WHAT TO DO:
Below are records. Return each one exactly as written.

MATERIAL FOR THE TASK:
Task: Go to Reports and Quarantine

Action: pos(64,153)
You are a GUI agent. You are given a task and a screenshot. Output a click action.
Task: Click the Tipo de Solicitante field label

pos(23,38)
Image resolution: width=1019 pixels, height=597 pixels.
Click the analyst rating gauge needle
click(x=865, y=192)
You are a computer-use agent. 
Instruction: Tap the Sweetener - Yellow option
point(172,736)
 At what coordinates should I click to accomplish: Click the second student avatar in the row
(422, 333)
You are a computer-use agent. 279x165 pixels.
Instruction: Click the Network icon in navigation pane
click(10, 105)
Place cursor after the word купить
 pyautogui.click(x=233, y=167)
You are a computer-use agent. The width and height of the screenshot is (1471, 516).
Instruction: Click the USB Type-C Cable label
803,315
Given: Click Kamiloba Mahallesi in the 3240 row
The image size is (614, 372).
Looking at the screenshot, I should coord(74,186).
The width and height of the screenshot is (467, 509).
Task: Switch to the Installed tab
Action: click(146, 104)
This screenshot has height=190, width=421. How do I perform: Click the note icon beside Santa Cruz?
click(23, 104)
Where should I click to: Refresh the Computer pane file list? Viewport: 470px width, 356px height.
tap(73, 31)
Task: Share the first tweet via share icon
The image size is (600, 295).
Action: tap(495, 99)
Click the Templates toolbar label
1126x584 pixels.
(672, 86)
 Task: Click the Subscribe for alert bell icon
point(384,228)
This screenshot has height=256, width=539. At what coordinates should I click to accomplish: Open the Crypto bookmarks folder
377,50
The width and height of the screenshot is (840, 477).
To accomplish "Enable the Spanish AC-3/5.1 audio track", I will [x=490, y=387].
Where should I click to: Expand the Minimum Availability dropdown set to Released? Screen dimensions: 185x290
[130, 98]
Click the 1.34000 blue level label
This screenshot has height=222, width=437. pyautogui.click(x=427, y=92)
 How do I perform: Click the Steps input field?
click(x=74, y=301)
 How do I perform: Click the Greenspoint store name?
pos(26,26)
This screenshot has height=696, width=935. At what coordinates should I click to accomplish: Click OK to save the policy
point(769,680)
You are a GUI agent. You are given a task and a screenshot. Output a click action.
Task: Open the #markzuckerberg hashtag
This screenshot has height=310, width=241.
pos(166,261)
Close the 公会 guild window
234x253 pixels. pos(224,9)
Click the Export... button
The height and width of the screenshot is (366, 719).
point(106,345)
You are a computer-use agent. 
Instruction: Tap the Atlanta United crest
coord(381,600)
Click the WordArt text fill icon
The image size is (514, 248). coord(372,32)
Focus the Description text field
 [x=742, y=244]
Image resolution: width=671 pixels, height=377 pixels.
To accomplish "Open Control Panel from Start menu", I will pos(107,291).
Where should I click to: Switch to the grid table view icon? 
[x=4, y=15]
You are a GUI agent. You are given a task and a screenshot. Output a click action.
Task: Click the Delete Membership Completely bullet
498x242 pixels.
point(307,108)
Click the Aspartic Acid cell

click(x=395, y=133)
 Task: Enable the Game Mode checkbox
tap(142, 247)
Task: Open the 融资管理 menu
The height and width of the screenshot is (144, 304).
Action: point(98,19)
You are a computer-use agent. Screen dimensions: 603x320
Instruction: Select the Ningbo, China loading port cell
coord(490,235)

EXERCISE SOLUTION:
Task: Go to Reports and Quarantine

Action: pos(64,153)
You are a GUI agent. You are given a task and a screenshot. Output a click action.
Task: Click the Tipo de Solicitante field label

pos(23,38)
Image resolution: width=1019 pixels, height=597 pixels.
Click the analyst rating gauge needle
click(x=865, y=192)
You are a computer-use agent. 
Instruction: Tap the Sweetener - Yellow option
point(172,736)
 At what coordinates should I click to accomplish: Click the second student avatar in the row
(422, 333)
You are a computer-use agent. 279x165 pixels.
Instruction: Click the Network icon in navigation pane
click(10, 105)
Place cursor after the word купить
 pyautogui.click(x=233, y=167)
You are a computer-use agent. The width and height of the screenshot is (1471, 516).
Instruction: Click the USB Type-C Cable label
803,315
Given: Click Kamiloba Mahallesi in the 3240 row
The image size is (614, 372).
Looking at the screenshot, I should coord(74,186).
The width and height of the screenshot is (467, 509).
Task: Switch to the Installed tab
Action: click(146, 104)
This screenshot has height=190, width=421. How do I perform: Click the note icon beside Santa Cruz?
click(23, 104)
Where should I click to: Refresh the Computer pane file list? Viewport: 470px width, 356px height.
tap(73, 31)
Task: Share the first tweet via share icon
The image size is (600, 295).
Action: tap(495, 99)
Click the Templates toolbar label
1126x584 pixels.
(672, 86)
 Task: Click the Subscribe for alert bell icon
point(384,228)
This screenshot has height=256, width=539. At what coordinates should I click to accomplish: Open the Crypto bookmarks folder
377,50
The width and height of the screenshot is (840, 477).
To accomplish "Enable the Spanish AC-3/5.1 audio track", I will [x=490, y=387].
Where should I click to: Expand the Minimum Availability dropdown set to Released? Screen dimensions: 185x290
[130, 98]
Click the 1.34000 blue level label
This screenshot has height=222, width=437. pyautogui.click(x=427, y=92)
 How do I perform: Click the Steps input field?
click(x=74, y=301)
 How do I perform: Click the Greenspoint store name?
pos(26,26)
This screenshot has height=696, width=935. At what coordinates should I click to accomplish: Click OK to save the policy
point(769,680)
You are a GUI agent. You are given a task and a screenshot. Output a click action.
Task: Open the #markzuckerberg hashtag
This screenshot has height=310, width=241.
pos(166,261)
Close the 公会 guild window
234x253 pixels. pos(224,9)
Click the Export... button
The height and width of the screenshot is (366, 719).
point(106,345)
You are a computer-use agent. 
Instruction: Tap the Atlanta United crest
coord(381,600)
Click the WordArt text fill icon
The image size is (514, 248). coord(372,32)
Focus the Description text field
 [x=742, y=244]
Image resolution: width=671 pixels, height=377 pixels.
To accomplish "Open Control Panel from Start menu", I will pos(107,291).
Where should I click to: Switch to the grid table view icon? 
[x=4, y=15]
You are a GUI agent. You are given a task and a screenshot. Output a click action.
Task: Click the Delete Membership Completely bullet
498x242 pixels.
point(307,108)
Click the Aspartic Acid cell

click(x=395, y=133)
 Task: Enable the Game Mode checkbox
tap(142, 247)
Task: Open the 融资管理 menu
The height and width of the screenshot is (144, 304).
Action: point(98,19)
You are a computer-use agent. Screen dimensions: 603x320
Instruction: Select the Ningbo, China loading port cell
coord(490,235)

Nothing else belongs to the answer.